She had a point. Evil sorceresses did steal ancient secrets.

“Then obviously we need to tell the teachers,” I said.

“If we do that, we won’t be able to stop her ourselves,” Presto said. “And if we stop her, we’ll probably get extra credit!”

I gasped. “Then I’d be the top student again, and you’d be…” I frowned.

“Tenth or eleventh. I’m not quite dead last, thanks to your notes.” She grinned. She'd spent a whole week learning a spell that could copy notes from me. Presto had almost gotten into a ton of trouble until she'd adjusted the spell to change the hornwriting to look like hers, too.

“Well, what do we know about the sorceress?” I asked.

“She wears a big black cloak to disguise herself, so she has to be, like, a half-dragon and trying to hide her hideous, twisted form!
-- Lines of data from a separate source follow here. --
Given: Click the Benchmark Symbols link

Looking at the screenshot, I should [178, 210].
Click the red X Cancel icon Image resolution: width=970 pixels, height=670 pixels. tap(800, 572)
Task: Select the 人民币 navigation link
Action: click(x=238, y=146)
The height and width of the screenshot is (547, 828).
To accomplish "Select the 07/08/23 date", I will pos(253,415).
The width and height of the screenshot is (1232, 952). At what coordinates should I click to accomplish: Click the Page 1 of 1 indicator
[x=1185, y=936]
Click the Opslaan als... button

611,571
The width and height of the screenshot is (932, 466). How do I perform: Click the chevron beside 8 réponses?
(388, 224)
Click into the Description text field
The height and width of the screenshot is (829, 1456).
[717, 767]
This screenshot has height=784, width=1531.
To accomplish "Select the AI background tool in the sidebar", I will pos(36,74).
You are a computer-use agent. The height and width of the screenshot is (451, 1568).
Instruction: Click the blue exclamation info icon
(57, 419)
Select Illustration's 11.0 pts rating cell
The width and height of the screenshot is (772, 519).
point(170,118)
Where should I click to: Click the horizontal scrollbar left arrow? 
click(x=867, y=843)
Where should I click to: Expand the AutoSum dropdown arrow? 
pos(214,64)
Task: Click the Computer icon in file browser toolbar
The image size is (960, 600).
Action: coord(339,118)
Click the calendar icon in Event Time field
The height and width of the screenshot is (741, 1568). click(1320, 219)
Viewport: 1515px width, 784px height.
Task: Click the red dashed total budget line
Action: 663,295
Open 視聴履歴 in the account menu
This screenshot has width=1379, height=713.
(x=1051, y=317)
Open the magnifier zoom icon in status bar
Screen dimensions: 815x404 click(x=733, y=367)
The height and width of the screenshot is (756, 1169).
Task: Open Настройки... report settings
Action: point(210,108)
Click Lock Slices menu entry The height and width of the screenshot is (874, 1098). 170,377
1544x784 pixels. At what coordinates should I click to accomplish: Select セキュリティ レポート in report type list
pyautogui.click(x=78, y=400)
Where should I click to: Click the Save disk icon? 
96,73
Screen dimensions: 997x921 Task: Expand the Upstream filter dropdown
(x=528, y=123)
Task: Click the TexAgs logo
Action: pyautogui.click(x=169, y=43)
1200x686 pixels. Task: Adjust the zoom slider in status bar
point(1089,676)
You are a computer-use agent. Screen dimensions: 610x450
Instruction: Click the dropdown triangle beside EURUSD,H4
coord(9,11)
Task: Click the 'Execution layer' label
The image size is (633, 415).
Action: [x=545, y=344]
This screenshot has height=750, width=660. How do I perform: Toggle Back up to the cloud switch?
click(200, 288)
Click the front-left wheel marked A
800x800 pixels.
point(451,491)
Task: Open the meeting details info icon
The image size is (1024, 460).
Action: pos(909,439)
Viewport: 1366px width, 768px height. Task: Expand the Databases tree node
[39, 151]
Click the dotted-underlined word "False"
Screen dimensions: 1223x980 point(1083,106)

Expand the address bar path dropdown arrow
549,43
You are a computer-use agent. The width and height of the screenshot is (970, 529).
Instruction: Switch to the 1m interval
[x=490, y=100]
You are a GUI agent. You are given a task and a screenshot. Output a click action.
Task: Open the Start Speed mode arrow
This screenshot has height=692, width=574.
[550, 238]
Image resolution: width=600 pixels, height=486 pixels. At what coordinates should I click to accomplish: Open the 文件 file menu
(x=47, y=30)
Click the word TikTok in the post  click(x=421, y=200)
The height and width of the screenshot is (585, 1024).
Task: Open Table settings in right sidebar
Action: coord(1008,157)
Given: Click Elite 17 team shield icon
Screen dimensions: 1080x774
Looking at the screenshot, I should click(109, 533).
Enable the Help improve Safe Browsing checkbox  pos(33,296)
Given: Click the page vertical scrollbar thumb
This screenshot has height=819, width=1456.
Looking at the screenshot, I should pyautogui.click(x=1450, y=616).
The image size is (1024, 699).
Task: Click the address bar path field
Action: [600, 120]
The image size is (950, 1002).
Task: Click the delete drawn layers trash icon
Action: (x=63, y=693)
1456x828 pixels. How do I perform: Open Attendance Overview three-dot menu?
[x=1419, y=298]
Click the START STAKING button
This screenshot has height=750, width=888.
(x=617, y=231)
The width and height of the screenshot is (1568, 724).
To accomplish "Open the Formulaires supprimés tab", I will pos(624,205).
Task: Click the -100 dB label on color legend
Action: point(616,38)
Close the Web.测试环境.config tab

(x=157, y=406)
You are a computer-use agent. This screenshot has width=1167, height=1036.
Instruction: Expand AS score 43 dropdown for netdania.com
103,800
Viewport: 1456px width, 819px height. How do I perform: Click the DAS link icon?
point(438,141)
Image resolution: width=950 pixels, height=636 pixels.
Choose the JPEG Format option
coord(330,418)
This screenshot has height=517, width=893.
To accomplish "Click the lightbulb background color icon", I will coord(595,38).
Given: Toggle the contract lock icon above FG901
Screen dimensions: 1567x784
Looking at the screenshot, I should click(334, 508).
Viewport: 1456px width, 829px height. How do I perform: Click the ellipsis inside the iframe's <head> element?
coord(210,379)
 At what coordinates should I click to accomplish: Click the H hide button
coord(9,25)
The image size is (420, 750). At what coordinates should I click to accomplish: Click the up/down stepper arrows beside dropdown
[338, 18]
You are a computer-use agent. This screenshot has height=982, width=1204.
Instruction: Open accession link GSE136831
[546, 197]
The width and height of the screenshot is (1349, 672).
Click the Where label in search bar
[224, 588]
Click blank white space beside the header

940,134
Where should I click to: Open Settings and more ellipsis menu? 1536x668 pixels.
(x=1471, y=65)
“That’s stupid,” I snorted. “Dragons don’t work like that.”

“Yeah they do!” Presto insisted. “I read it in a book!”

I rubbed my chin at that. She had a strong point. Everything in books was true, otherwise they wouldn’t be allowed to print it.

“Even so, I’m sure we’d hear if there was a half-dragon student,” I said.

“I don’t think she’s a student,” Presto said.

“Well then why is she here?” I huffed. “And don’t tell me she’s here to eat foals. Nopony does that.”

“There’s only one way to find out.” She grinned. “You still know that invisibility spell?”


“This is so stupid,” I grumbled, as we waited in the bushes outside the new school building. I’d never been inside -- only the oldest students had any classes in the High-Energy Magic Department, so it was always the subject of rumors, some of which were definitely true. Someday I'd prove the cafeteria food was part of a secret experiment.

“It’s not stupid,” Presto whispered. “I’m sure she’ll be here!”

“It’s already dark out. We’ll get in trouble if we’re not in the dorms!”

“We’ll be fine,” Presto assured me. “Pixie is covering for us.”

I rolled my eyes, not that Presto could see it. We were both invisible, after all. “Pixie Stick is an idiot. She’s going to get hopped up on sugar and end up stacking all the furniture in the dorm rooms in a big pile. Again.”

“Exactly,” Presto said. “I gave her a whole bag full of candy. The dorm marm is gonna be so busy trying to calm her down that they’ll never even think to come looking for us!”

It was a brilliant plan. I wasn’t going to admit that to Presto, though, so I just huffed and waited, looking out for the witch.

We didn’t have to wait long. I heard the hooves long before I saw the dark shape emerge from the gloom. Her eyes were glowing like lanterns from within the blackness of her hooded cloak, and she walked with an odd, lopsided gait, favoring one of her legs. We watched from our hiding spot as the witch pushed the door to the building open with a scarred hoof.

She slipped inside, and before the door could close completely, I grabbed it with my magic, not letting it lock.

“Good work!” Presto said, patting me awkwardly on the butt.

“That’s my flank, Presto,” I groaned.

“I know,” she said. “Now let’s get inside and see if she’s turning the bad students into frogs!”

I groaned and we walked into the building, staying close enough to each other to touch so we wouldn’t get lost. We kept a healthy distance from the witch, watching as she went deep into the building.

"Presto," I whispered. "If she turns the bad students into frogs, what's she gonna do to us?"

“We won't get caught. Where’s she going?” Presto whispered.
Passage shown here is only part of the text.